Nécessité de relever les défis avant la prochaine session de l’Assemblée

La 15e session de l’Assemblée restera dans les mémoires en raison des déclarations de soutien à la CPI qu’un grand nombre d’États ont faites, mais aussi parce que ces déclarations, en fin de compte, n’ont pas été suivies de l’octroi de l’appui financier nécessaire à la Cour.

En 2017, les États parties doivent continuer à apporter leur soutien à la Cour, à l’heure où celle-ci ouvre de nouvelles enquêtes et procède à des examens préliminaires, qui peuvent se révéler de plus en plus difficiles du point de vue politique et logistique. Les États parties devront veiller à ce que leur appui à la CPI reste solide, dans l’éventualité d’une remise en cause de cette juridiction lorsqu’elle élargira son action au-delà de l’Afrique.

Les États parties africains devront également conserver leur dynamique positive actuelle et maintenir le soutien qu’ils ont exprimé à la Cour lors de la 15e session de l’Assemblée lorsqu’aura lieu, en janvier, le Sommet de l’Union africaine à Addis-Abeba, où des débats sur un appel à un retrait massif du Statut de Rome pourraient figurer à l’ordre du jour.

La période intersessions précédant la 16e session de l’Assemblée des États Parties offre à l’Assemblée l’occasion d’aborder un certain nombre de questions et de défis clés, notamment les questions soulevées par la coopération avec la CPI et la nécessité de conclure des accords volontaires, ainsi que de veiller à ce que les États parties remplissent leurs obligations en matière de coopération. Amnesty International a évoqué un certain nombre de ces défis lors d’une séance plénière sur la coopération pendant la 15e session de l’Assemblée, et suivra avec un vif intérêt la manière dont les États parties s’attaqueront concrètement au problème de la non-coopération entre États parties, notamment lors d’une prochaine séance plénière de l’Assemblée.

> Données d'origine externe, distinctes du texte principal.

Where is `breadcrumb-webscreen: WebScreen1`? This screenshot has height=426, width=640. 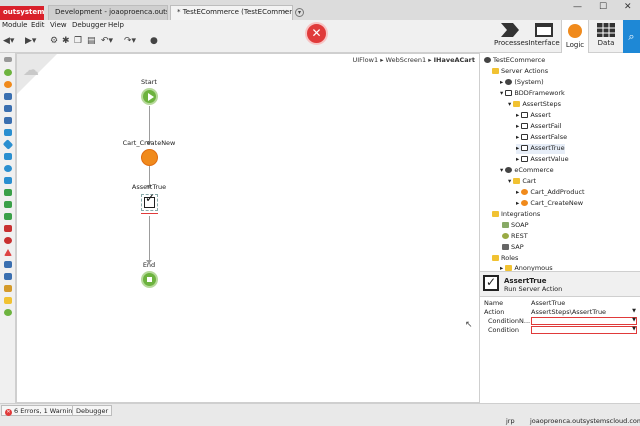 breadcrumb-webscreen: WebScreen1 is located at coordinates (406, 60).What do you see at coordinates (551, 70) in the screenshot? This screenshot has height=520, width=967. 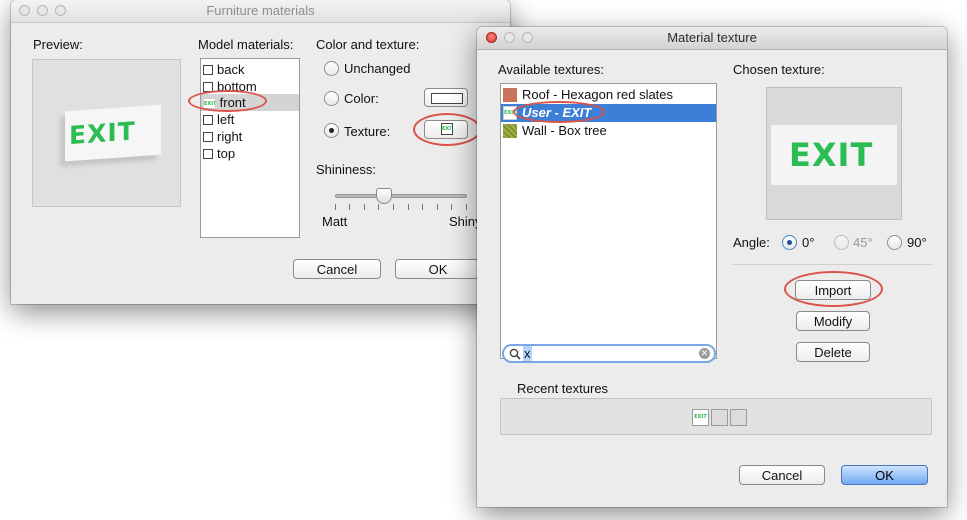 I see `available-textures-label: Available textures:` at bounding box center [551, 70].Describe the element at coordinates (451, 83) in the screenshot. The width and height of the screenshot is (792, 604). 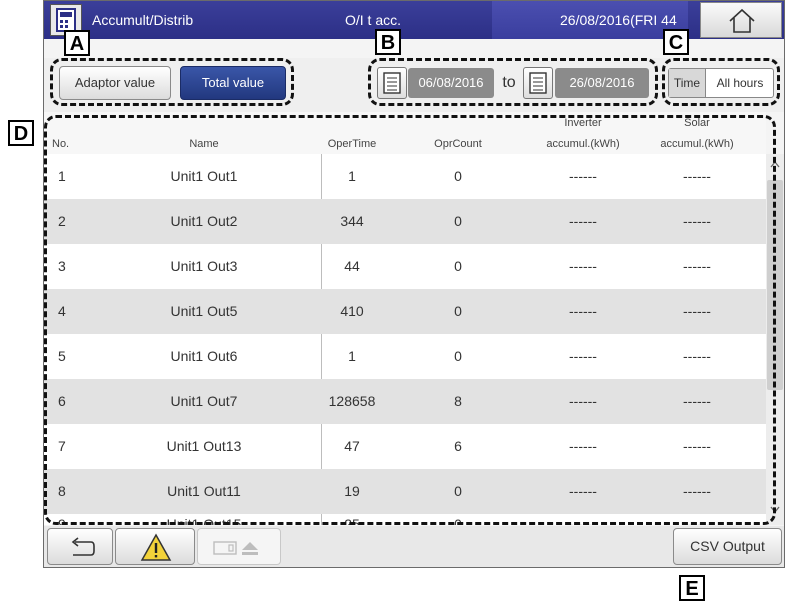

En 2017, les discussions se poursuivront également sur la procédure à suivre par les États parties pour consulter la Cour, conformément à l’article 97 du Statut de Rome, lorsqu’ils constatent des difficultés risquant de gêner ou d’empêcher l’exécution d’une demande de coopération. Amnesty International a communiqué une recommandation détaillant des étapes qui permettraient de progresser sur la question des consultations prévues à l’article 97, préconisant notamment d’établir une procédure judiciaire pour statuer sur la légalité des demandes de coopération lorsque les consultations n’ont pas permis de régler les litiges. Les États parties devraient tirer profit de la période intersessions pour clarifier la procédure à suivre, en veillant à respecter le Statut.

Les États parties devraient également tirer parti de la période intersessions pour renforcer le système de la CPI et du Statut de Rome et intercéder auprès de l’Afrique du Sud et du Burundi, en les engageant à reconsidérer leur position avant que leur retrait ne prenne effet, et encourager le gouvernement gambien à donner suite à l’annonce qu’il aurait faite selon laquelle il entend revenir sur son retrait du Statut de Rome.